---------- TEXT

Numerical study of dynamic soil compaction at different degrees of saturation

Ghorbani, Javad; Nazem, Majidreza; Carter, John P.

Title: Numerical study of dynamic soil compaction at different degrees of saturation
Creator: Ghorbani, Javad; Nazem, Majidreza; Carter, John P.
Relation: 25th International Ocean and Polar Engineering Conference (ISOPE 2015). Proceedings of the Twenty-fifth (2015) International Ocean and Polar Engineering Conference (Kailua-Kona, HI 21-26 June, 2015) p. 815-820
Publisher: International Society of Offshore and Polar Engineers (ISOPE)
Resource Type: conference paper
Date: 2015
Description: Dynamic compaction is known as one of the most cost-effective soil improvement techniques. In this method the soil at the ground surface or at a relatively deep depth is compacted by repeatedly dropping heavy weights on the ground. Since its introduction, dynamic compaction has exhibited its versatility and simplicity of use in different types of civil engineering projects, including building structures, container terminals, highways, airports, dockyards, and harbours. However, despite the abundance of experimental data and field observation reports, few numerical approaches have been established in the literature to effectively deal with soil behaviour under dynamic compaction. This is mainly due to the dependence of soil dynamic response on variations in the moisture content. Therefore, to achieve a comprehensive understanding of dynamic compaction the soil should be modelled as a three-phase porous medium. The presence of a non-wetting and a wetting phase, together with the existence of inertia forces in each phase, makes the solution of the coupled dynamic system computationally demanding. Moreover, large deformations often take place during dynamic compaction; hence the infinitesimal strain theory cannot be employed for higher impact loads. In this paper a finite element approach is introduced to numerically simulate the problem of dynamic compaction under the framework of unsaturated soil mechanics. The governing equations are derived based upon the overall momentum balance of the mixture, the mass balance of the liquid phase, and the mass balance of the gas phase. Phase changes and chemical reactions are not considered. Among other important parameters, the effect of the degree of saturation on the soil response will be addressed.

--------------------
---------- RECORD SET

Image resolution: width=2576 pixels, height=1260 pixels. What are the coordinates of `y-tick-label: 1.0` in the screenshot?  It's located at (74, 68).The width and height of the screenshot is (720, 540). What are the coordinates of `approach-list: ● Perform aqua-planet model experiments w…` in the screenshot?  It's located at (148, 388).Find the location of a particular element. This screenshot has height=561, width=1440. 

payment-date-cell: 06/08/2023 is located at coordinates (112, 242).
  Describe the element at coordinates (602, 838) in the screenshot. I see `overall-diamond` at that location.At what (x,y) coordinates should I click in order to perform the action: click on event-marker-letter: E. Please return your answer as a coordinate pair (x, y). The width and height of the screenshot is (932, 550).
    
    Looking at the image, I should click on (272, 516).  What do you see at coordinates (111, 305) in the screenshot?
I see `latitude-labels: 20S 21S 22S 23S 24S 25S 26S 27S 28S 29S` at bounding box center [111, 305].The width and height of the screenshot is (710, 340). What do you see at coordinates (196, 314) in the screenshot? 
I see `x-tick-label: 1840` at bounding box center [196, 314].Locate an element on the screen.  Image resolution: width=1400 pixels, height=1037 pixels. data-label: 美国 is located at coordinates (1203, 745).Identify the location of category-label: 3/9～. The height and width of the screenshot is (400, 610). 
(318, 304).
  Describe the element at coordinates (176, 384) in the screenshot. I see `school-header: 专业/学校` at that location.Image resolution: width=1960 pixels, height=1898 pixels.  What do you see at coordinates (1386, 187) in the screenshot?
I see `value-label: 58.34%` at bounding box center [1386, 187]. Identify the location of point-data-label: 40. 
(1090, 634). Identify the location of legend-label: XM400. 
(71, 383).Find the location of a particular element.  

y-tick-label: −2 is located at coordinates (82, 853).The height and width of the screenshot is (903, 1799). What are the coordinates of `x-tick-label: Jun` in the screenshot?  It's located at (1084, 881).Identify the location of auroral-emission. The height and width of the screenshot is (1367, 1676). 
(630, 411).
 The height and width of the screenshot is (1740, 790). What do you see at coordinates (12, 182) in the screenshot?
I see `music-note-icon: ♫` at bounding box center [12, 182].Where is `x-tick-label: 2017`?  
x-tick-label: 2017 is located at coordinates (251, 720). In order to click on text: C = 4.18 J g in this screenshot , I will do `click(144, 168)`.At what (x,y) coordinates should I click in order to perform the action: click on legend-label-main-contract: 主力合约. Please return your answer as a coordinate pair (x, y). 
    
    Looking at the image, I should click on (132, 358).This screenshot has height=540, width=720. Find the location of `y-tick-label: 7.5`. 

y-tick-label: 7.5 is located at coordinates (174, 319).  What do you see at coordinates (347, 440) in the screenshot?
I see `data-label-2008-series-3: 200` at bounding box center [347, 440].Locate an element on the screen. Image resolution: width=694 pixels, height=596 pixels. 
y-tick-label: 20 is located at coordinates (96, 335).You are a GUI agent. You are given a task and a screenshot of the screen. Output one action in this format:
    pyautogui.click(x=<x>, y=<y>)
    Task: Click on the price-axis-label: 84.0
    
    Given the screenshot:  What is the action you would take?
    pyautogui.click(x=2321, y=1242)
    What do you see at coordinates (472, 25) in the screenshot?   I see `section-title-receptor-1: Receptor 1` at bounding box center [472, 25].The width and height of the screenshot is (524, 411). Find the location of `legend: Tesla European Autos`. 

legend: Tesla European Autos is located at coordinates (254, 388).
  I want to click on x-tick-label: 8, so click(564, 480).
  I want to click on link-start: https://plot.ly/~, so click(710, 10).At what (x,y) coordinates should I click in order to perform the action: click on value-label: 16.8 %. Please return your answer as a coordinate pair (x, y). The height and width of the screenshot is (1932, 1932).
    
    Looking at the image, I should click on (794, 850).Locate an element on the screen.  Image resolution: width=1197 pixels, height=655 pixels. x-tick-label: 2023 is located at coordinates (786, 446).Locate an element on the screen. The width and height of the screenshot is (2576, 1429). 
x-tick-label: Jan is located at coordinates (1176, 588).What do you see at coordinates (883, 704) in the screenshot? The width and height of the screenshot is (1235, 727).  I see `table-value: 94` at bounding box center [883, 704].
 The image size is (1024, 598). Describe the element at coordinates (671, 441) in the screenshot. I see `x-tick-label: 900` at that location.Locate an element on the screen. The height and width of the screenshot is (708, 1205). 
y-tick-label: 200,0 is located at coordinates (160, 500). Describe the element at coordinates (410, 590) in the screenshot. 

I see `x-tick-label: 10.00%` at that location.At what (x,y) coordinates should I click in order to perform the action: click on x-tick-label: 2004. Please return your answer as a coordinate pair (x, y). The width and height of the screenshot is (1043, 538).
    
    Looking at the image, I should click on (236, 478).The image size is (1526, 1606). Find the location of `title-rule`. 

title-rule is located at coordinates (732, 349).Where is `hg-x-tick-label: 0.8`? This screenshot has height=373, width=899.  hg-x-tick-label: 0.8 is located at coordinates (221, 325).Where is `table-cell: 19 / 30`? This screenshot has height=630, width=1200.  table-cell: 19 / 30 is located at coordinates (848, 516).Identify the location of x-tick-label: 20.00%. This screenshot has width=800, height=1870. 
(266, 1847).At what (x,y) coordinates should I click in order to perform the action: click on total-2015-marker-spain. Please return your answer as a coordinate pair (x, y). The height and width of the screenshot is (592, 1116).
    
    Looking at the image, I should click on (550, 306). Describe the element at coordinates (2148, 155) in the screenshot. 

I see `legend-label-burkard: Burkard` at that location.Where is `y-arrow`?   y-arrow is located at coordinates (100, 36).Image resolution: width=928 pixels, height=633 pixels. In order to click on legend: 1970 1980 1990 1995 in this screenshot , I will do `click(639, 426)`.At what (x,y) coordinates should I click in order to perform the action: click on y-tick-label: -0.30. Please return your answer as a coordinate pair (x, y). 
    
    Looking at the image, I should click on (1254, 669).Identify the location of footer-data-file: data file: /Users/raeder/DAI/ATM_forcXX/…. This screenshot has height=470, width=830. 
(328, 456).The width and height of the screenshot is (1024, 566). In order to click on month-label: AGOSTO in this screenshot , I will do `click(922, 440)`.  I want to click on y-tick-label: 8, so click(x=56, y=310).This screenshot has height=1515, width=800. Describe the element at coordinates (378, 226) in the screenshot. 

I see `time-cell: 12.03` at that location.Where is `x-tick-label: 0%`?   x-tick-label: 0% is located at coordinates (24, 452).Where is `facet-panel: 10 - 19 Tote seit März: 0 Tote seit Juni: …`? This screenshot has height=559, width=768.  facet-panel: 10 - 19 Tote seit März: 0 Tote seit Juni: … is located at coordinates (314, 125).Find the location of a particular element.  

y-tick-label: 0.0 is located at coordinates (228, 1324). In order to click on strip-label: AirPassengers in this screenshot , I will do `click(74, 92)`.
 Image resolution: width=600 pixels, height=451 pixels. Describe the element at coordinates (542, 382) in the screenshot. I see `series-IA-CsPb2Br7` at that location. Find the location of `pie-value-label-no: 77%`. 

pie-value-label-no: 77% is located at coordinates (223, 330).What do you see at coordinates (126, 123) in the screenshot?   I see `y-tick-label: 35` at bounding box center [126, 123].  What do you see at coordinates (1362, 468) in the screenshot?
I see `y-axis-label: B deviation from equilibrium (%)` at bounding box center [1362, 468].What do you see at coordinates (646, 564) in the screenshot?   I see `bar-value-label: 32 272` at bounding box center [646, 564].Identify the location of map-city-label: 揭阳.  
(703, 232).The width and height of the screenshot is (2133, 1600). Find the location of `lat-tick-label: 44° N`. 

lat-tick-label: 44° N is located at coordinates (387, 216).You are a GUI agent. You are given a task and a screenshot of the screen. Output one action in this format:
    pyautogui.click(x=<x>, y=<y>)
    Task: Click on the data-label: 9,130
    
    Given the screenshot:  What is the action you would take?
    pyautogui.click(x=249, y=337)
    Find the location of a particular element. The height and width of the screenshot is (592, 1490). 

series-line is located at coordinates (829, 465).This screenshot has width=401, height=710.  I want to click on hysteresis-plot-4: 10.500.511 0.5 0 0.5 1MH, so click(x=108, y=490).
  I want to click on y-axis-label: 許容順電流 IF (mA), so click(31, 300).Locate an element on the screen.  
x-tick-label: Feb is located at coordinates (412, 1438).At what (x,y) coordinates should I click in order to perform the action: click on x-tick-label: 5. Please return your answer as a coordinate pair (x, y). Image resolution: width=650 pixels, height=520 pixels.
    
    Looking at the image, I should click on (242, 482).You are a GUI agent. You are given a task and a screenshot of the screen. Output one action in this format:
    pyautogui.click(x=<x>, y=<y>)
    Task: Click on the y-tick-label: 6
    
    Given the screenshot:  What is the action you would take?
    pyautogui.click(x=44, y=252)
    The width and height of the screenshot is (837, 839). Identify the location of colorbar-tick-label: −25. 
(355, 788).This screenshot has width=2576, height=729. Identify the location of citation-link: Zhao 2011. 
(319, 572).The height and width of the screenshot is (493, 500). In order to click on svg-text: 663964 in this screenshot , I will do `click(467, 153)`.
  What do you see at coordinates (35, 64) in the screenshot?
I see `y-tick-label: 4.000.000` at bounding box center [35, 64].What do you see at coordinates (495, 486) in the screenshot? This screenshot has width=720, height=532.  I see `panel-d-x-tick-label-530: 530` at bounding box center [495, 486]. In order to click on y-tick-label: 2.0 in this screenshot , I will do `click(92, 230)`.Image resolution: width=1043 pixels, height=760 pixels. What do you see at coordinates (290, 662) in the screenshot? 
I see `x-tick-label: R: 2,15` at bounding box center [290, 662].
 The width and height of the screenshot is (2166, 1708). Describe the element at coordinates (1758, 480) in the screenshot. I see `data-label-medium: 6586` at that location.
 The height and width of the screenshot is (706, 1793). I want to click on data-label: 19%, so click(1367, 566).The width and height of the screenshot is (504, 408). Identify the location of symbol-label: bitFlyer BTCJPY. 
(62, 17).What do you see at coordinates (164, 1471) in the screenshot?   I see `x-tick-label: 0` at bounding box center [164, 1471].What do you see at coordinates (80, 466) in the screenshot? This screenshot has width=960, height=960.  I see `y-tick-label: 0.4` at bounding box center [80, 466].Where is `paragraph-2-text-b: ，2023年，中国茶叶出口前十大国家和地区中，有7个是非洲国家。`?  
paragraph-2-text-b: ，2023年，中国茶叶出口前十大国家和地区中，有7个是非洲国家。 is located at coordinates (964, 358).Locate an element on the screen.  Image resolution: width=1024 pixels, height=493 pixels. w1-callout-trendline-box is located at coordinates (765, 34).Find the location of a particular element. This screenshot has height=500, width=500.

--------------------

- WHAT THIS TASK INVOLVES
Copy the text starting at "Relation: 25th International" and ending at "Polar Engineers (ISOPE)", substituting "Symposium" for every "Conference".

- EXPECTED ANSWER
Relation: 25th International Ocean and Polar Engineering Symposium (ISOPE 2015). Proceedings of the Twenty-fifth (2015) International Ocean and Polar Engineering Symposium (Kailua-Kona, HI 21-26 June, 2015) p. 815-820
Publisher: International Society of Offshore and Polar Engineers (ISOPE)